• [Entries supplied]:
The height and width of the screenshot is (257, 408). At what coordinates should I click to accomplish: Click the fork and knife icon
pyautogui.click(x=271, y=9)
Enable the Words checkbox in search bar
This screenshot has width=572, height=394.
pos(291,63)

• [Exercise instructions]:
Print all of the data exactly as it was given.

• [Finished task]:
The height and width of the screenshot is (257, 408). At what coordinates should I click to accomplish: Click the fork and knife icon
pyautogui.click(x=271, y=9)
Enable the Words checkbox in search bar
This screenshot has width=572, height=394.
pos(291,63)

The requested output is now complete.